QUÉBEC - Les discussions entre le gouvernement Charest et les associations étudiantes sont dans une impasse depuis que la ministre de l'Éducation Line Beauchamp a annoncé qu'elle excluait la CLASSE des négociations.
Les fédérations étudiantes collégiale et universitaire du Québec (FECQ et FEUQ) ont annoncé qu'elles suspendaient les discussions avec le ministère de l'Éducation immédiatement après que la ministre eut éjecté l'Association pour une solidarité syndicale étudiante (CLASSE).
«On est extrêmement déçus que la ministre de l'Éducation court-circuite le processus de négociations alors que le délai de 48 heures qu'avait fixé Mme Beauchamp n'est pas terminé (...) Extrêmement déçus parce qu'on a l'impression qu'il n'y a pas de réelle intention de régler la crise», a déclaré le président de la FECQ, Léo Bureau-Blouin.
Pour la FECQ et la FEUQ, la CLASSE n'a rien à voir avec les actes de vandalisme commis en soirée mardi et mercredi à l'occasion de manifestations étudiantes dans la métropole. Les deux associations demeurent solidaires de la CLASSE.
À leur avis, le ministère de l'Éducation n'a pas démontré de volonté réelle de résoudre la crise au cours des quelque 40 heures de discussion qui ont eu cours depuis lundi.
«La ministre doit arrêter de jouer à la maîtresse d'école, de donner des punitions. Elle doit s'asseoir et négocier de bonne foi avec nous. Visiblement il n'y a aucune ouverture claire de la ministre», a dénoncé la présidente de la FEUQ Martine Desjardins.

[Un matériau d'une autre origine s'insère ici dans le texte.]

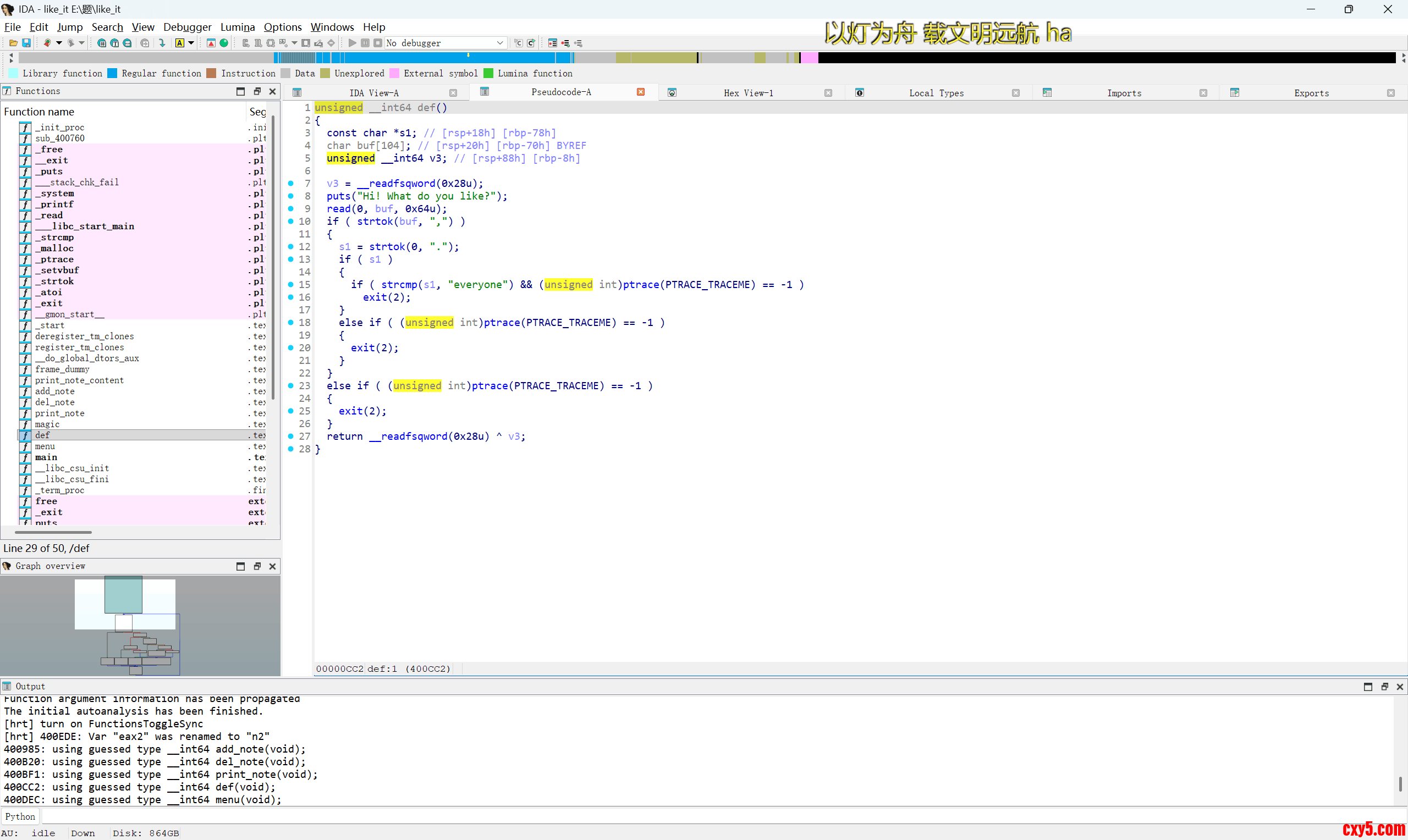Image resolution: width=1408 pixels, height=840 pixels.
Task: Click the green circle toolbar icon
Action: 224,43
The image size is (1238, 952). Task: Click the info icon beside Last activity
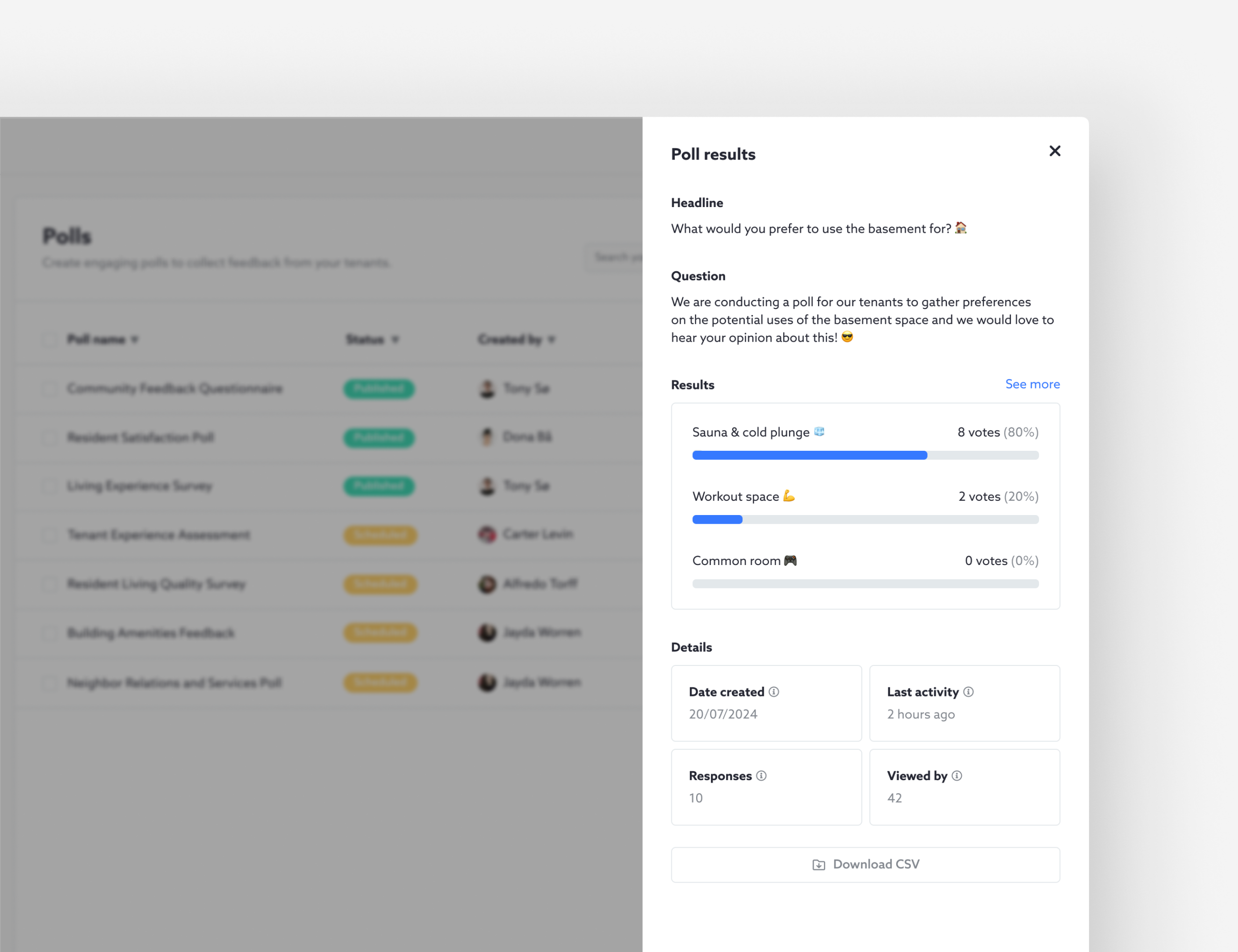click(968, 692)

Selon le FECQ et la FEUQ, le gouvernement doit faire abstraction des actes de violence commis au cours des dernières 24 h et maintenir les négociations avec toutes les associations étudiantes pour mettre fin à la crise.
En début d'après-midi, Line Beauchamp a annoncé que les représentants de la CLASSE étaient exclus des négociations.

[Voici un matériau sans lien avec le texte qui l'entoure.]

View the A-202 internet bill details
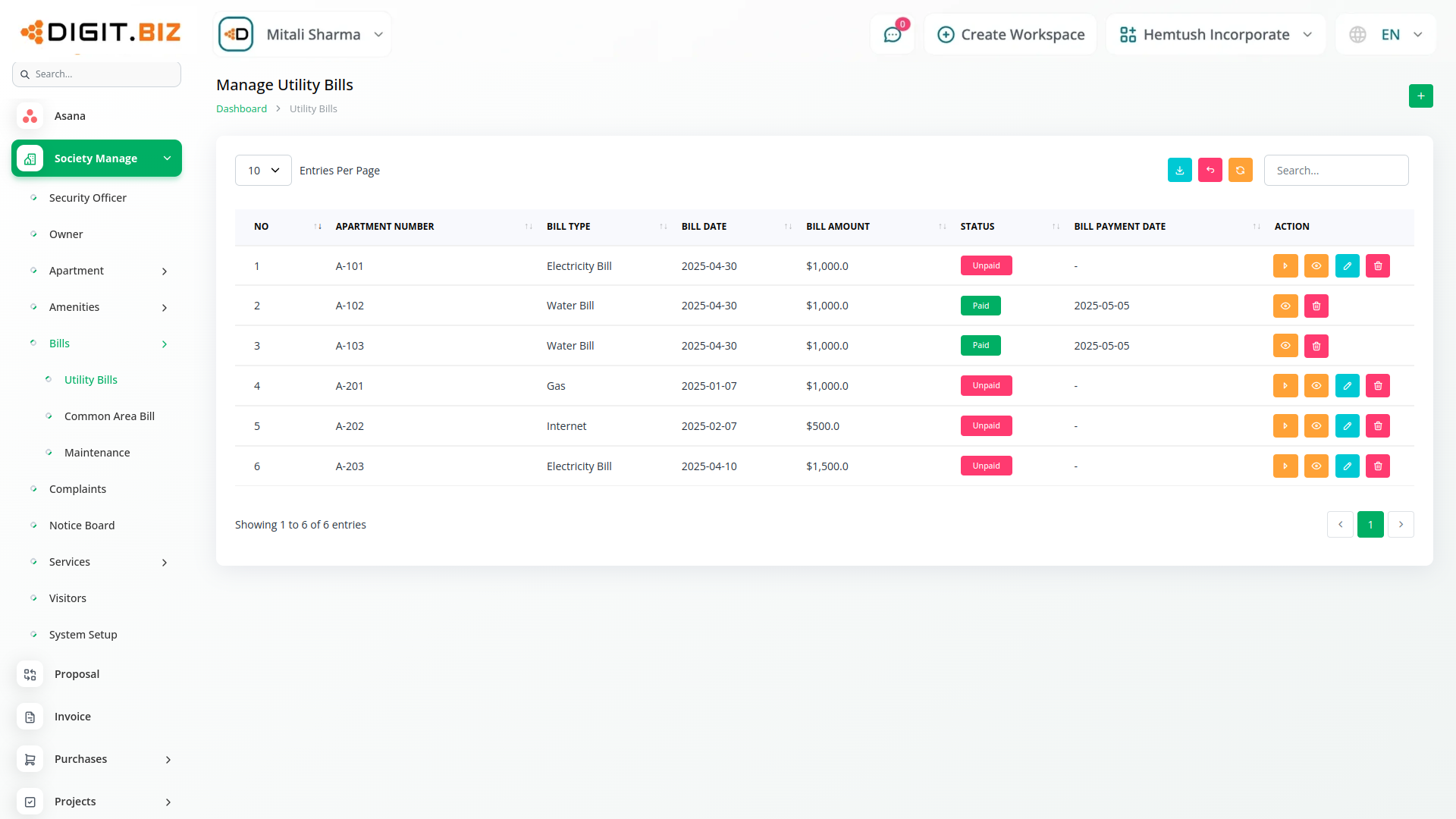This screenshot has width=1456, height=819. click(1316, 426)
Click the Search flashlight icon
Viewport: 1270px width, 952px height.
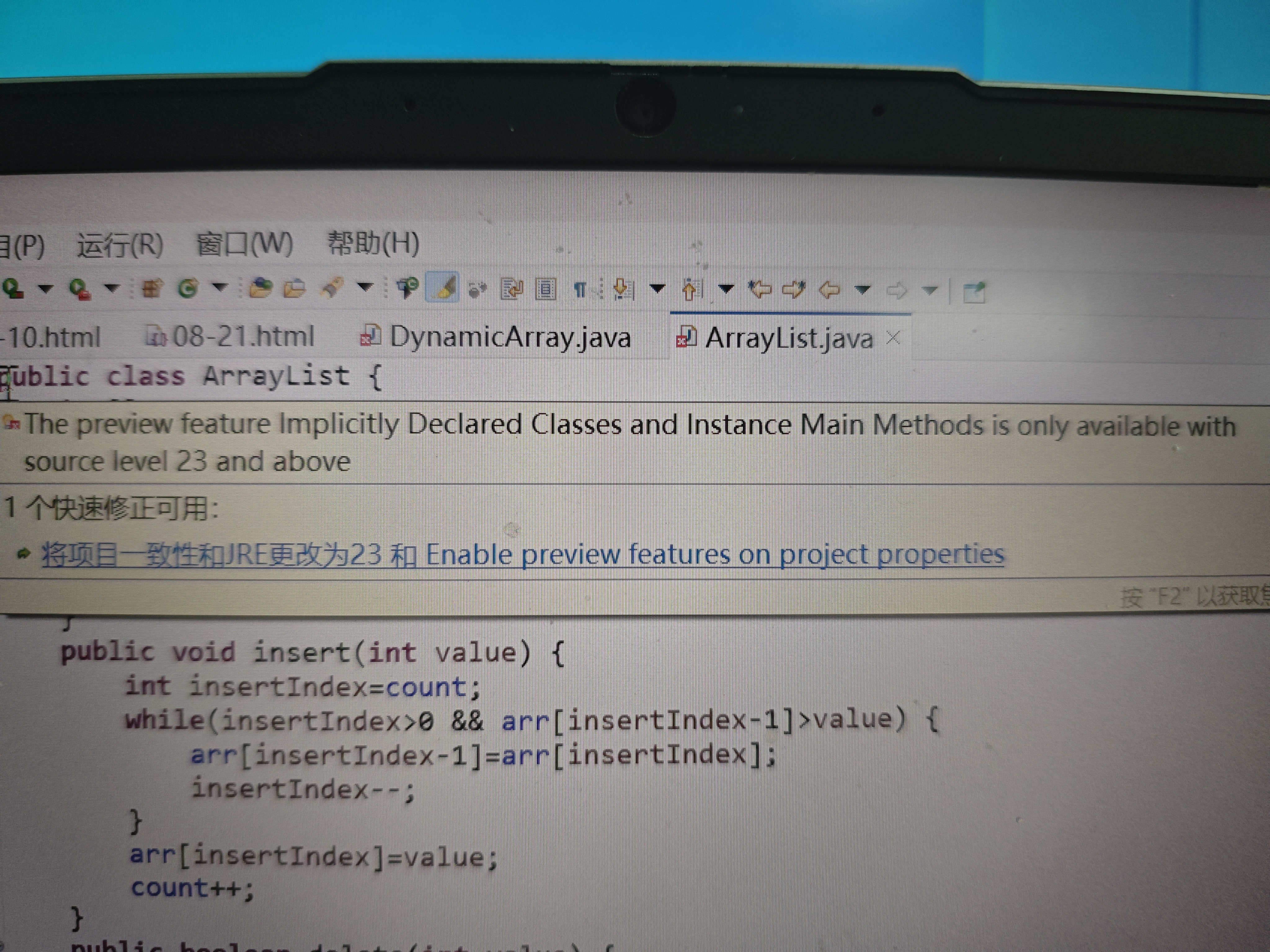[x=332, y=288]
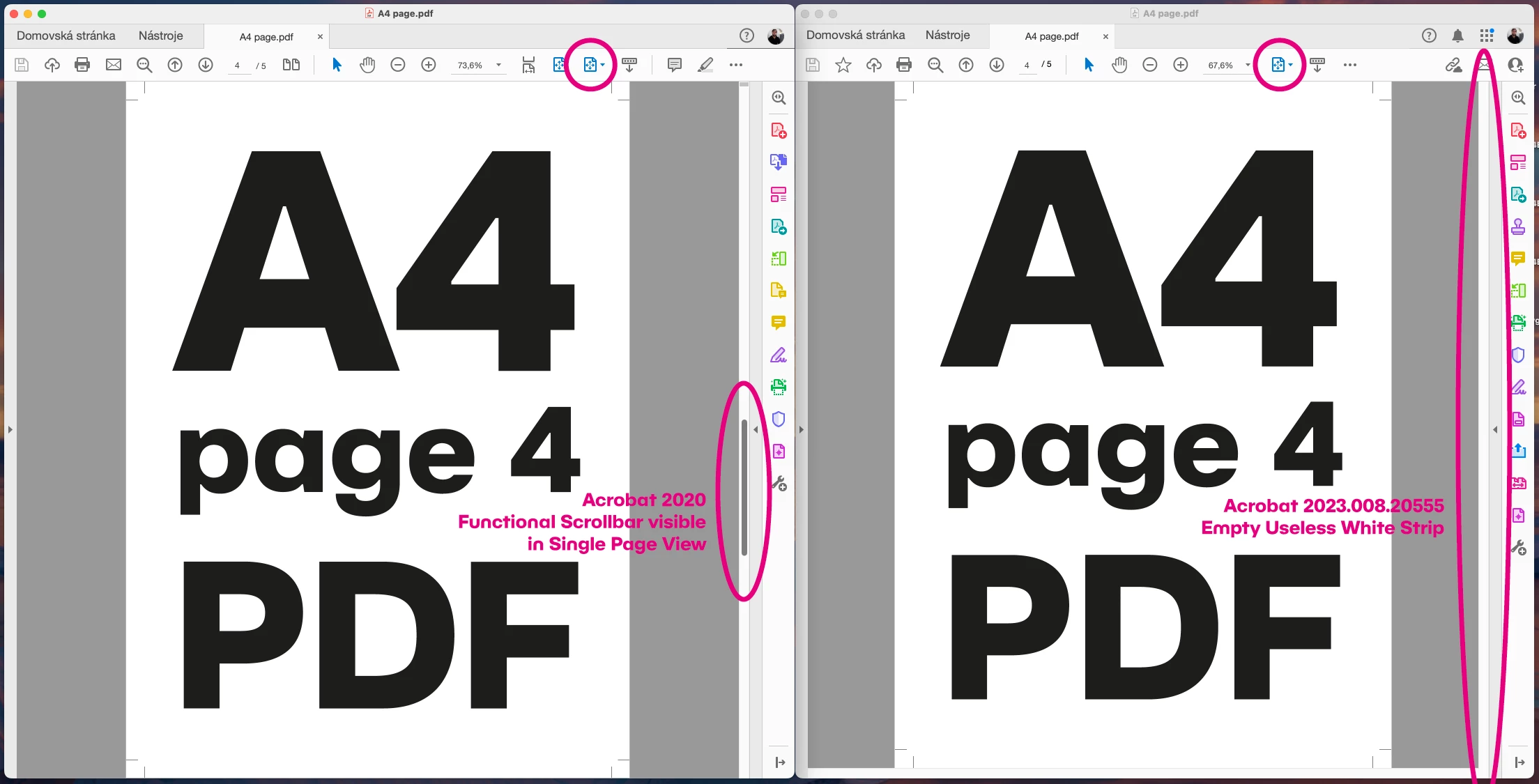Click email envelope icon in left toolbar
The height and width of the screenshot is (784, 1539).
[x=114, y=65]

«Nous ne pouvons tolérer les actes de violence commis au cours des dernières heures. Nous avions clairement demandé une trêve de la part des manifestants pendant la période de discussions», a déclaré la ministre de l'Éducation.
Pour sa part, le porte-parole de la CLASSE, Gabriel Nadeau-Dubois, a rejeté sur le dos du gouvernement Charest et de la ministre Beauchamp, la responsabilité de la rupture des négociations. La décision d'exclure la CLASSE cache le refus de la ministre de discuter de la hausse de droits de scolarité, a dit M. Nadeau-Dubois.
La chef du Parti québécois Pauline Marois est à son tour entrée dans le débat pour lancer un appel au calme. «Il faut à tout prix que cessent les gestes de violence. J'en appelle aux étudiants, les gestes que nous avons vus dans les dernières heures ne servent que les intérêts du premier ministre (...) La seule chose à faire pour le gouvernement est de suspendre la hausse des frais de scolarité pour l'année 2012», a dit Mme Marois.
Pour sa part, le chef de la Coalition Avenir Québec, François Legault, appuie la décision du gouvernement d'exclure la CLASSE des négociations.
«Il revient à la FECQ et à la FEUQ de poursuivre les discussions avec le gouvernement», a dit M. Legault.